_Your instructions_
Every line in the following data that has "United" counts toward the total; state that total alone.
***** Extracted material *****
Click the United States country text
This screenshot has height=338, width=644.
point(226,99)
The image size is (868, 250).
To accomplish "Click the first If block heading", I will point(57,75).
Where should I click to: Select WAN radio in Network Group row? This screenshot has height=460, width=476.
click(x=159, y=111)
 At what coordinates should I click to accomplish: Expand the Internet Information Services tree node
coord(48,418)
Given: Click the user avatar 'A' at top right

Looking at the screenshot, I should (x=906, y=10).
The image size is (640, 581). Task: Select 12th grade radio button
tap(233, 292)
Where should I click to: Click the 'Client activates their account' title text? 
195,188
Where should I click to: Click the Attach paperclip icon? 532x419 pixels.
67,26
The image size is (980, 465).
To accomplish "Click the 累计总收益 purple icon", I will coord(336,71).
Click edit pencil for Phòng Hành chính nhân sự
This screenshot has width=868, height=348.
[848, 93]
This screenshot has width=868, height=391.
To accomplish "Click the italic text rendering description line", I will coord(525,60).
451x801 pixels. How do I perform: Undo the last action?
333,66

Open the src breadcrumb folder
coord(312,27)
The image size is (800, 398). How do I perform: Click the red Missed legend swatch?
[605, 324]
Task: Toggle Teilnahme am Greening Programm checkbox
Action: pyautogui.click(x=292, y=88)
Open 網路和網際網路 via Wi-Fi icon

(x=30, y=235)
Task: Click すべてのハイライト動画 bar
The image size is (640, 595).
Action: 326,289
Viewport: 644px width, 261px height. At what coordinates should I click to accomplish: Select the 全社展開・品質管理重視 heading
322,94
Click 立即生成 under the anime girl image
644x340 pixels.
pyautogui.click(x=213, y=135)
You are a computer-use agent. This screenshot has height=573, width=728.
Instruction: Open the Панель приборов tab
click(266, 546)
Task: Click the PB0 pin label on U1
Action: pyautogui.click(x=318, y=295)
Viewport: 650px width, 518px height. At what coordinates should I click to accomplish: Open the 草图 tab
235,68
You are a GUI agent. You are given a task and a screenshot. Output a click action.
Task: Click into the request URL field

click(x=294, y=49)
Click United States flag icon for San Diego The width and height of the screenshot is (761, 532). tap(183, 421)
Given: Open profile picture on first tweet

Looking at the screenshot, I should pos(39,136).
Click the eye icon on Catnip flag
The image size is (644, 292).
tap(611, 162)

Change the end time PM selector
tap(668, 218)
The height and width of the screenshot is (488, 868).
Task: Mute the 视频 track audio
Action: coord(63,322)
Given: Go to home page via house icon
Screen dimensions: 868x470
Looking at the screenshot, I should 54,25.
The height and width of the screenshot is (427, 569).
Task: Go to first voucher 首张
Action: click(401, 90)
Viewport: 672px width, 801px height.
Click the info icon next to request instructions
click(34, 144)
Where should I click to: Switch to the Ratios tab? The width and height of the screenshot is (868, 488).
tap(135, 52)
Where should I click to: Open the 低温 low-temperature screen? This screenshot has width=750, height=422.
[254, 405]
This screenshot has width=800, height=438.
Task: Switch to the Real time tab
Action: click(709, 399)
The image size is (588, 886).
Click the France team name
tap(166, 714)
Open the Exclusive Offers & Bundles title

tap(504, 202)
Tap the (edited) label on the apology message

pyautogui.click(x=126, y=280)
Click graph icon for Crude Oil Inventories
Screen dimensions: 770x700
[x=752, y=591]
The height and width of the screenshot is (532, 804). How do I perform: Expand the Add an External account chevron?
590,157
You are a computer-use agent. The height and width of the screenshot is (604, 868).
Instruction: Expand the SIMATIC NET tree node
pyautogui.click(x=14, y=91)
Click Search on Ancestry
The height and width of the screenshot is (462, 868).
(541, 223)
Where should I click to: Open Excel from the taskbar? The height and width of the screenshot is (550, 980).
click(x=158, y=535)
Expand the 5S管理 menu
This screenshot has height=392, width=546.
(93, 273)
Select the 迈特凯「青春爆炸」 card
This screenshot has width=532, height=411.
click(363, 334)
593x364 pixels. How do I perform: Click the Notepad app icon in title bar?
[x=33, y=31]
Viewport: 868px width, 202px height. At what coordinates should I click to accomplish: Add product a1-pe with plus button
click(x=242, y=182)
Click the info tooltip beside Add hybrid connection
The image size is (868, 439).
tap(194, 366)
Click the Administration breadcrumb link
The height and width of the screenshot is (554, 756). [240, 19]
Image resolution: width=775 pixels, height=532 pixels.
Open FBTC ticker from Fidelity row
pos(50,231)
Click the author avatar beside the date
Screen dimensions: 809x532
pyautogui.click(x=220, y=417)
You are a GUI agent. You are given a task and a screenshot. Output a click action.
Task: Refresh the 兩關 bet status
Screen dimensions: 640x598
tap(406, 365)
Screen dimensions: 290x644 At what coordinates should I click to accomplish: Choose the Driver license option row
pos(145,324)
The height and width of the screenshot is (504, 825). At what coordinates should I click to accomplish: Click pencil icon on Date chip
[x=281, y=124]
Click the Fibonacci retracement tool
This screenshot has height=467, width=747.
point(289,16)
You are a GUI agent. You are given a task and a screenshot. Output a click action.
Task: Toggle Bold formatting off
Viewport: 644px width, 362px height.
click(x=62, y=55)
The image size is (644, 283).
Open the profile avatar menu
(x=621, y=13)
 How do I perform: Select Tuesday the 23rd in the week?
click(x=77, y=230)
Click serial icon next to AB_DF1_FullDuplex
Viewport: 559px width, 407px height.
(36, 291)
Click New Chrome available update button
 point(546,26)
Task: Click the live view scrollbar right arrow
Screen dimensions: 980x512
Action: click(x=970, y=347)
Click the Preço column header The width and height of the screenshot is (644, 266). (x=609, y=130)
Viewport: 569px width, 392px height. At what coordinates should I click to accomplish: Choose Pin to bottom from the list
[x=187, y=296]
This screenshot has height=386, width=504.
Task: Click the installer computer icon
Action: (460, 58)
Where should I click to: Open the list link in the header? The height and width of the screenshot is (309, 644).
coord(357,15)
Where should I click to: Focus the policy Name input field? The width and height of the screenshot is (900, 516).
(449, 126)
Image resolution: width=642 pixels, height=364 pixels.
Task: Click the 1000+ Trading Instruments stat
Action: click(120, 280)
*****
_Written solution_
2